I'm struggling to get through the initial re-write of last November's NaNoWriMo draft. I used OCR as I went, so I have a largely clean digital copy of my typescript, but I'm still devoting a little time to go through it and clean up. Where I'm getting bogged down now is trying to apply some coherence to the thing. It's a series of short comedic episodes, told from the point of view of a blowhard narrator. I'm trying for a Twain/Wodehouse vibe here -- might as well aim high, right? -- but I'm also fighting with the tendency to pad out the text with details I omitted in the draft stage.

The result is that I'm bogged down on the first episode of about a half-dozen, and there's so much additional stuff in there that it's not interesting or funny. This is something of a problem!

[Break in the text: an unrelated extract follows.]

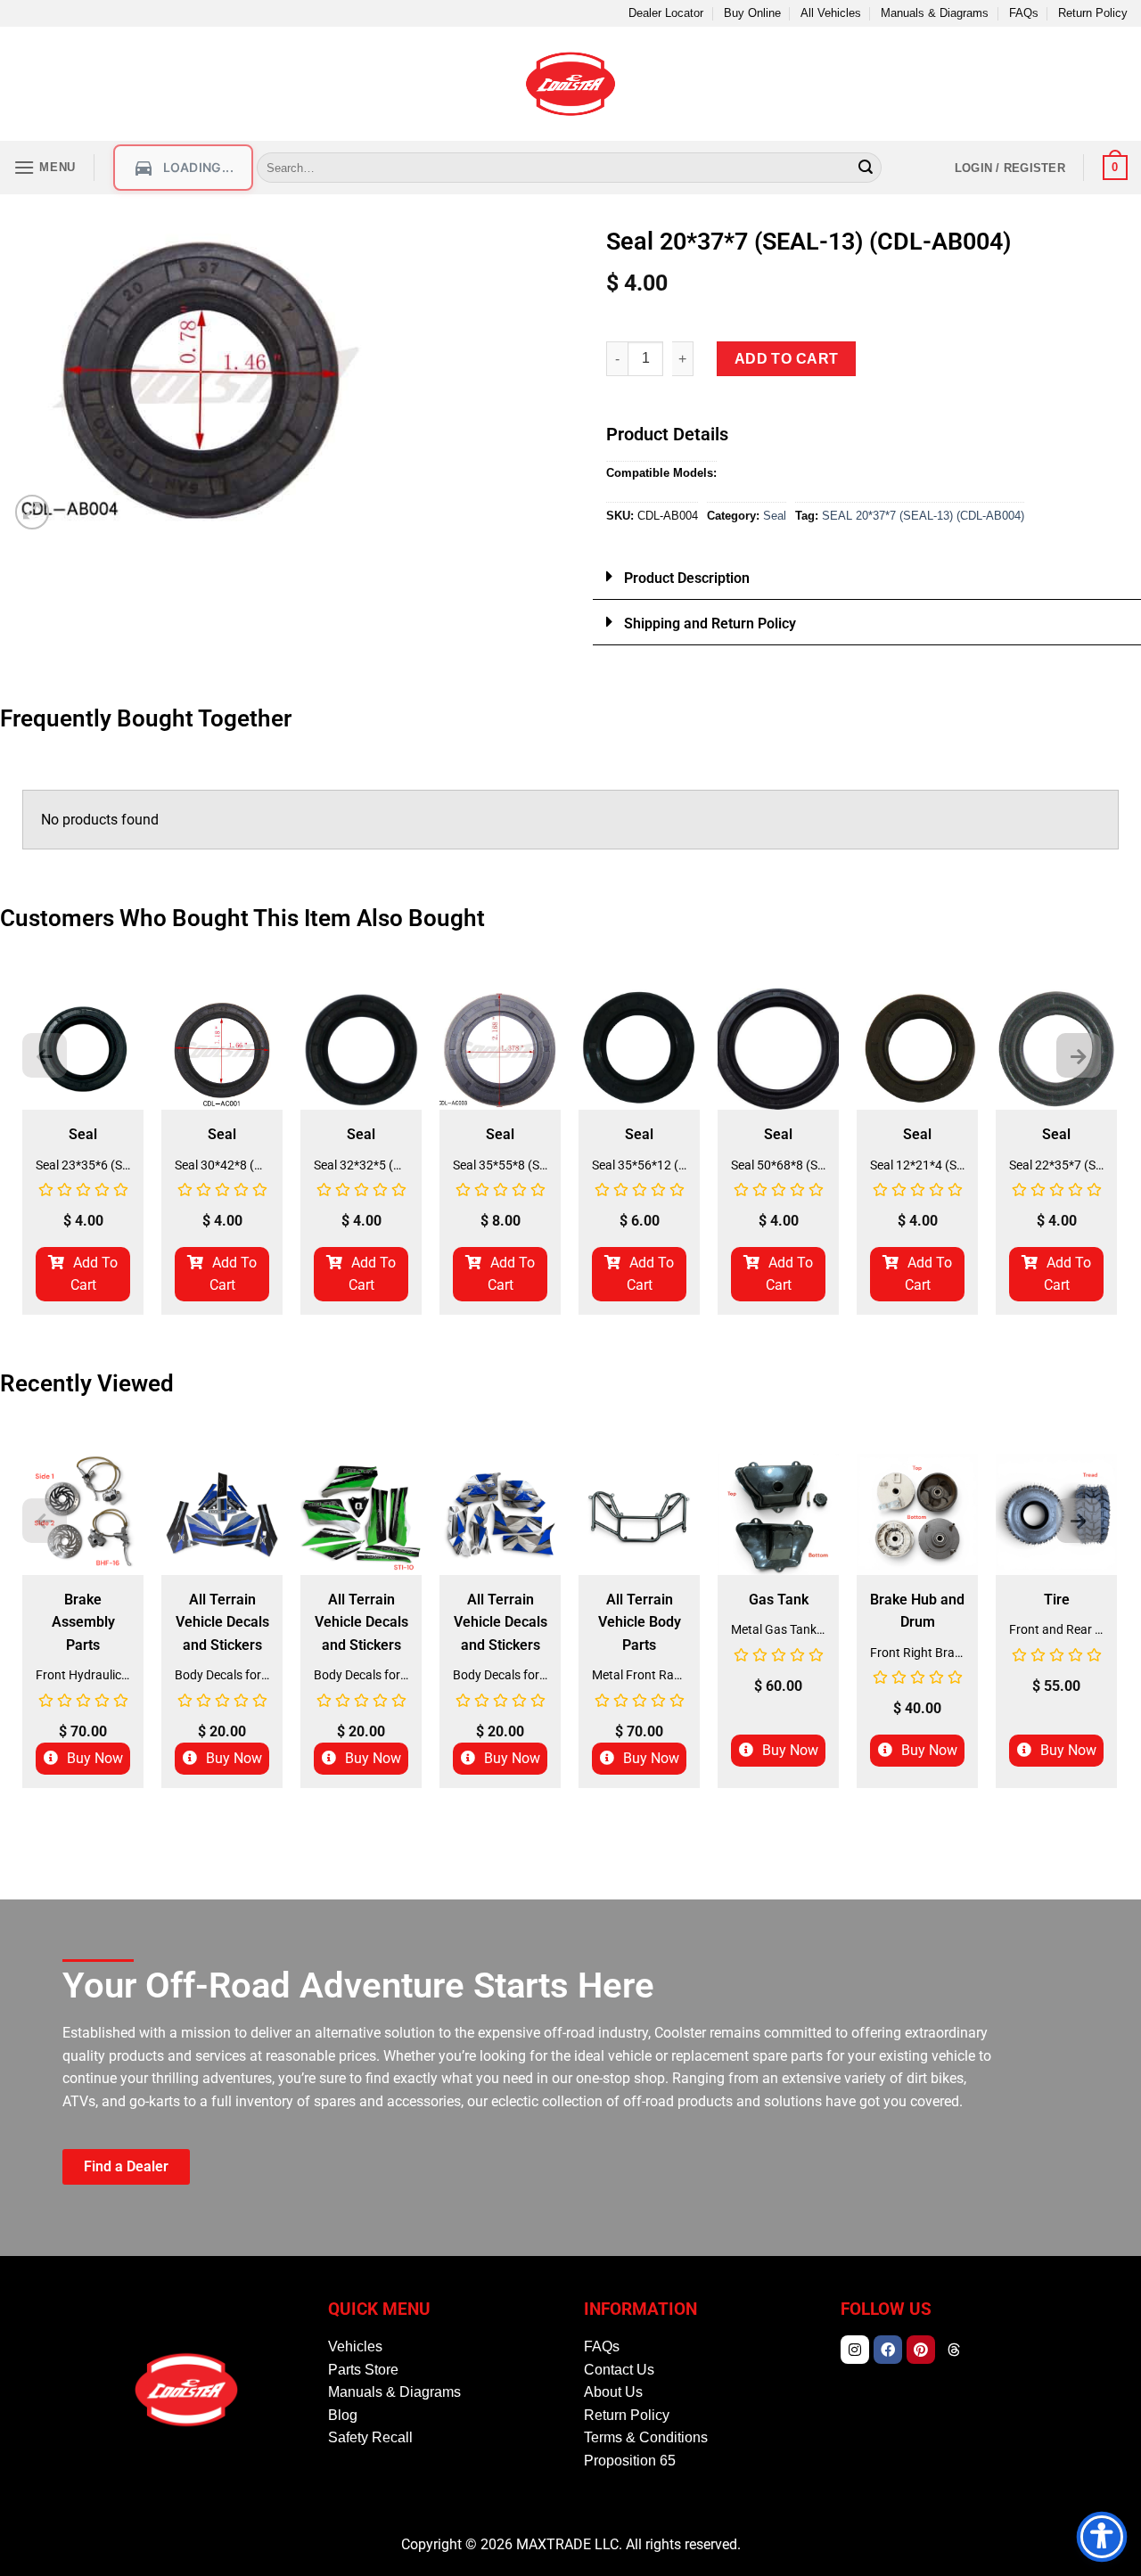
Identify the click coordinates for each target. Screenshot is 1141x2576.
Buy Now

So here's where the advice part comes in: I'm thinking about approaching this edit either by "reduction" or "inflation"

Reduction is what I'm sort-of doing now, but with less editing as I go, and more straight transcription. Just get everything together on the page, and then cut away that which isn't essential. This, to me, seems to be the classic editing approach. It feels slow, though, like I'm not moving, and the urge to tweak and tinker as I copy is strong.

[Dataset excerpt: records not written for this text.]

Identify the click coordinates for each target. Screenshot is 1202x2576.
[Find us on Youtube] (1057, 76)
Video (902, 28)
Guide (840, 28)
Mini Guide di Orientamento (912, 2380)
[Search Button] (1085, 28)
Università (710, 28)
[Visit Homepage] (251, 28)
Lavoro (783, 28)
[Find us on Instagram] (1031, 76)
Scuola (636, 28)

Inflation would appease the impatient side of my brain that can't believe we're still in the first episode. Transcribe only the barest elements of the stories over, almost in outline form but with sentences, and then punch them up with details once the bones are in place. Give myself permission to gloss over for now, in the interest of getting through the work before the heat death of the universe.

Help? I clearly need a more stated direction than the one I have now, which is "spend some time on it every day." Spend some time, yes, but in what way? That's what's killing my interest.


Advice

4 comments:

notagain said...

I would go for the speedier method, but sprinkle in placeholders where you gloss over more substantial edits to see if at a later time you still think they are improvements.

rino breebaart said...

trust me, go with the reduction method. cut and paste all the excess wordy or repetitive stuff into a sep doc (slush pile), and file and forget it. Be brutal. It's easier/better in the long run to elaborate on good quality bones than on too much fat, to mangle metaphors.
But there's all that good stuff in there!
Yes, but it will be served better by trimming.
rino

Cameron said...

I would have to read the manuscript in order to form an opinion, and would be glad to be a "beta reader" if you're interested in sharing. Please let me know.

Elizabeth H. said...

My gut tells me the reduction method is going to save you time in the long run, even if it seems slow now.